Creative Unions 2024 is a collaborative practice unit in which students from various disciplines create a short film about a social or environmental theme that their team is interested in. The film should evidence an engagement with other cultures and identities, an understanding of what socially and environmentally engaged practice means and an empathetic and ethical approach to others. A colleague and I co-facilitated the work of eight teams of six students.
In the first week, the students met their teammates, learned about each other’s practices and agreed on how they wanted to work. The first workshop, on Tuesday 14 May, was aimed at making sure everyone felt included. The students, from different cultural backgrounds and origins, very diverse as our university’s cohort is composed of students who come from one hundred and thirty countries 2, were tasked with sharing their individual identities, values and creative practices.
My colleague and I modelled the task when briefing them. When I introduced myself to the group, I used one image to illustrate who I am and what I do as a researcher and creative practitioner when I don’t teach:

In the second week, we moved to filmmaking. What topic could the students choose in each of the teams? How to tell the story? On Friday 24 May, the students were encouraged to individually explore a story they liked. The objective was twofold. Firstly, the task was designed for them to learn about storytelling, by analysing how the story they chose was told. Secondly, they were asked to share this story with their team mates. It was a way of expressing their individual interests, live, fueling a conversation aimed at finding common ground for the team’s film.
Again, we modelled the task. My colleague talked about Hackney Flashers 3, a London-based women’s art collective active in the 1970s; I shared something connected to my own personal experience. To tell my story, I used four illustrations from a book published in France in 1956 4, a collection of spoken tales gathered in the country where I grew up.

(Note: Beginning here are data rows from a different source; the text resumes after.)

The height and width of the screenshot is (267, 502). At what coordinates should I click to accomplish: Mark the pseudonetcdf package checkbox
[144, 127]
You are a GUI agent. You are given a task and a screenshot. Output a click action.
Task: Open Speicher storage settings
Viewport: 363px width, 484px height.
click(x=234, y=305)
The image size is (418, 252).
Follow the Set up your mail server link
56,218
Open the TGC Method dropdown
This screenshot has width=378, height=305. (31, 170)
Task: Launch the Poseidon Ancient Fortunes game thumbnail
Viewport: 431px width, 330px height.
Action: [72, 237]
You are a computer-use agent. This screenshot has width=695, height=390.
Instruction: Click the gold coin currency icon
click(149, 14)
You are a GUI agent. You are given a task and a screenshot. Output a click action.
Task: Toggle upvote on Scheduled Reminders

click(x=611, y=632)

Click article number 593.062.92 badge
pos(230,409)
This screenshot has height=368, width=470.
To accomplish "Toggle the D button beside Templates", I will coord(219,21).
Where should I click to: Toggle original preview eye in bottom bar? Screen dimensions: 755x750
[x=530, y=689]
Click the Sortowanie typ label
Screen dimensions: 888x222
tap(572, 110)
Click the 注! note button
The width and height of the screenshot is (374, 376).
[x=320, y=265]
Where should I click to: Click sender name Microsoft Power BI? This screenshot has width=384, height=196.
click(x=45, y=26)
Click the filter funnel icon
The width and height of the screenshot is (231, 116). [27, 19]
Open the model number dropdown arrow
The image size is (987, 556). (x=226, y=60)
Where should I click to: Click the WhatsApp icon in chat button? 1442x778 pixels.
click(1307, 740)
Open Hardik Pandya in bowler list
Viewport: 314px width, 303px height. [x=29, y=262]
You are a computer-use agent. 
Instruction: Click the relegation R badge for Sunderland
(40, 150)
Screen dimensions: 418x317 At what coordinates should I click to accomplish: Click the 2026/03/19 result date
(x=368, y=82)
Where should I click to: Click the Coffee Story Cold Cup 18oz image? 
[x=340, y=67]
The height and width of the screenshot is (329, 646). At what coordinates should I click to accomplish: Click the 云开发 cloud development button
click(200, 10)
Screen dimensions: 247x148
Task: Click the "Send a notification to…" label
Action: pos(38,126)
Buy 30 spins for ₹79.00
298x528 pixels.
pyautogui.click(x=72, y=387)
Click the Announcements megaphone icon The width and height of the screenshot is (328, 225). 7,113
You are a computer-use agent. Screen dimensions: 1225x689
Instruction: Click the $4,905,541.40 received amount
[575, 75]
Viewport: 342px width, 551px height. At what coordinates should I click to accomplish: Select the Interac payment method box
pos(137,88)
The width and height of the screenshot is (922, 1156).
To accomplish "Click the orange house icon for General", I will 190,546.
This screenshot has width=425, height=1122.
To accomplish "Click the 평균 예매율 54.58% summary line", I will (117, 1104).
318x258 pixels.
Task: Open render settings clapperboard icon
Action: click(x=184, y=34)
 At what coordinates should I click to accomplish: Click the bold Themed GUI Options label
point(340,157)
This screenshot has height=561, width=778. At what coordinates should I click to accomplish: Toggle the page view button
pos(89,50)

The illustrations came from four different tales. I created my own story based on the titles and the images. I said something like this, pointing at each of the illustrations:
- A boy receives good advice, something that helps (top left),
- It makes him confident to explore (bottom left),
- And fearless in the face of adversity (bottom right).
- Now grown-up, he lives in harmony with humans and other living beings, aligned with his values and interests (top right).
It was a metaphor for my vision of creative education and its benefits: empowering students so that they become ‘fully functioning persons’, in psychologist and educational theorist Carl Roger’s words 5, enabling them to find their ways in the world alongside the other living beings. I made sure I only touched lightly on this, so that students wouldn’t feel patronised. The most important thing was to make sense of something in a few words and images.
I mentioned the utopian character of these tales, referring to less positive aspects of past and present life in the region where they were designed and told. It was an opportunity to stress that looking at the positives as well as the negatives of a situation enables to produce more meaningful content. In doing so, I was at the same time addressing a question a student of my group asked me by email two days earlier after reading the Creative Unions 2024 briefing document.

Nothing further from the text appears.